Facebook has introduced SeamlessM4T, the first all-in-one multimodal and multilingual AI translation model that allows communication through speech and text in different languages. SeamlessM4T includes speech recognition for almost 100 languages, speech-to-text translation for nearly 100 input and output languages, speech-to-speech translation supporting almost 100 input languages and 36 output languages (including English), text-to-text translation for almost 100 languages, and text-to-speech translation supporting almost 100 input languages and 35 output languages (including English).

SeamlessM4T is available under a research license for researchers and developers to build on. Additionally, Facebook is sharing the metadata of SeamlessAlign, which is the largest open multimodal translation dataset to date, containing 270,000 hours of mined speech and text alignments.

Facebook aims to facilitate effortless communication across different languages through the development of SeamlessM4T.

A new all-in-one multimodal and multilingual AI translation model, called SeamlessM4T, has been introduced by Facebook. This model allows communication through speech and text in different languages and includes speech recognition for nearly 100 languages, speech-to-text translation for almost 100 input and output languages, speech-to-speech translation supporting almost 100 input languages and 36 output languages (including English), text-to-text translation for almost 100 languages, and text-to-speech translation supporting almost 100 input languages and 35 output languages (including English).

SeamlessM4T is the first translation model of its kind and is available under a research license for developers and researchers to build on. Facebook is also sharing the metadata of SeamlessAlign, the largest open multimodal translation dataset to date, containing 270,000 hours of mined speech and text alignments.

The development of a universal language translator, like the Babel Fish from The Hitchhiker’s Guide to the Galaxy, is challenging due to existing speech-to-speech and speech-to-text systems only covering a small fraction of the world’s languages. However, SeamlessM4T’s single system approach reduces errors and delays compared to the use of separate models, thus improving the efficiency and quality of translations. This enables people who speak different languages to communicate more effectively.

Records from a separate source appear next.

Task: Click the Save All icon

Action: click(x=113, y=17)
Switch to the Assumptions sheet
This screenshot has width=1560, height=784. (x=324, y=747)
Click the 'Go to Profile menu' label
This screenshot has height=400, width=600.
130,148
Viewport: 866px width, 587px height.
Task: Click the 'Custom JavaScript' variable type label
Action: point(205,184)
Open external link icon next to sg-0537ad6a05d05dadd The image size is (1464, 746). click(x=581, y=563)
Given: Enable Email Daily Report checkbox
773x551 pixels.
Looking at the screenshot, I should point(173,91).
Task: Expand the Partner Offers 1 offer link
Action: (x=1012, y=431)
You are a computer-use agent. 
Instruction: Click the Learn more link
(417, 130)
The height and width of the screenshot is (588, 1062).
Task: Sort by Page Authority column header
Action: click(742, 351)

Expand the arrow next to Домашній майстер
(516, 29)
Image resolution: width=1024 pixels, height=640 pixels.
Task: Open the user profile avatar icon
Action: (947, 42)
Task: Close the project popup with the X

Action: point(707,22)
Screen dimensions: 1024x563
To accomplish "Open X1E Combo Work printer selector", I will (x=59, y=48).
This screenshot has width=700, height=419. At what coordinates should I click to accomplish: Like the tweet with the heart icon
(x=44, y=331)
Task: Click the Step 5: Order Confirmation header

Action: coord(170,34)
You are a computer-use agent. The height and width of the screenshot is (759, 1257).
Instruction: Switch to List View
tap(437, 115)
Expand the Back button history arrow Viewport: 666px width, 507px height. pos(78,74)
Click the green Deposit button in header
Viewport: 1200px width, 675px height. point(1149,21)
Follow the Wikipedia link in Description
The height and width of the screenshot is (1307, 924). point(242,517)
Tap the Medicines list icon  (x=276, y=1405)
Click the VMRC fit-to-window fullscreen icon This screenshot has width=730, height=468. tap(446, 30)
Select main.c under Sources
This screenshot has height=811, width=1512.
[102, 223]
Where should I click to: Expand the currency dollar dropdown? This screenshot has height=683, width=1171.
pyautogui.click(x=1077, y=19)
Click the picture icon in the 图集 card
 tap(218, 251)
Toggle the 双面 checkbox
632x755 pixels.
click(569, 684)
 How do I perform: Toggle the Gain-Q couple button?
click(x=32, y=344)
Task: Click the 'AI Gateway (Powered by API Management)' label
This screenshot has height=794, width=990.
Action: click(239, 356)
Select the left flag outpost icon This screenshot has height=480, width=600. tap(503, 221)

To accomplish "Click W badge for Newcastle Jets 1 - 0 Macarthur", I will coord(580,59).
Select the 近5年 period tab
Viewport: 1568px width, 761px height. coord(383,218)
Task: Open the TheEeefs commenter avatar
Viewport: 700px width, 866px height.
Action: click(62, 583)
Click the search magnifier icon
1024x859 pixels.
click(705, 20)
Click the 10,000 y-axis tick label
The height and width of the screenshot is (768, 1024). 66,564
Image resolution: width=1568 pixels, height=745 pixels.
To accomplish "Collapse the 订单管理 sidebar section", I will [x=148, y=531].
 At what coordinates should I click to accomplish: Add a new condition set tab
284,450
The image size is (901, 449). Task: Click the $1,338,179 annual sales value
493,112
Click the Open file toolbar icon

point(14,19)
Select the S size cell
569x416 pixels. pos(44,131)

SeamlessM4T builds on previous advancements made by Facebook and others towards the creation of a universal translator. Facebook released No Language Left Behind (NLLB) last year, a text-to-text machine translation model that supports 200 languages and has since been integrated into Wikipedia as a translation provider. Facebook also shared a demo of their Universal Speech Translator, which was the first direct speech-to-speech translation system for Hokkien, a language without a widely used writing system. Earlier this year, Facebook revealed Massively Multilingual Speech, which provides speech recognition, language identification, and speech synthesis technology across over 1,100 languages.

SeamlessM4T draws on insights from all of these projects to enable a multilingual and multimodal translation experience stemming from a single model, built across a wide range of spoken data sources with state-of-the-art results.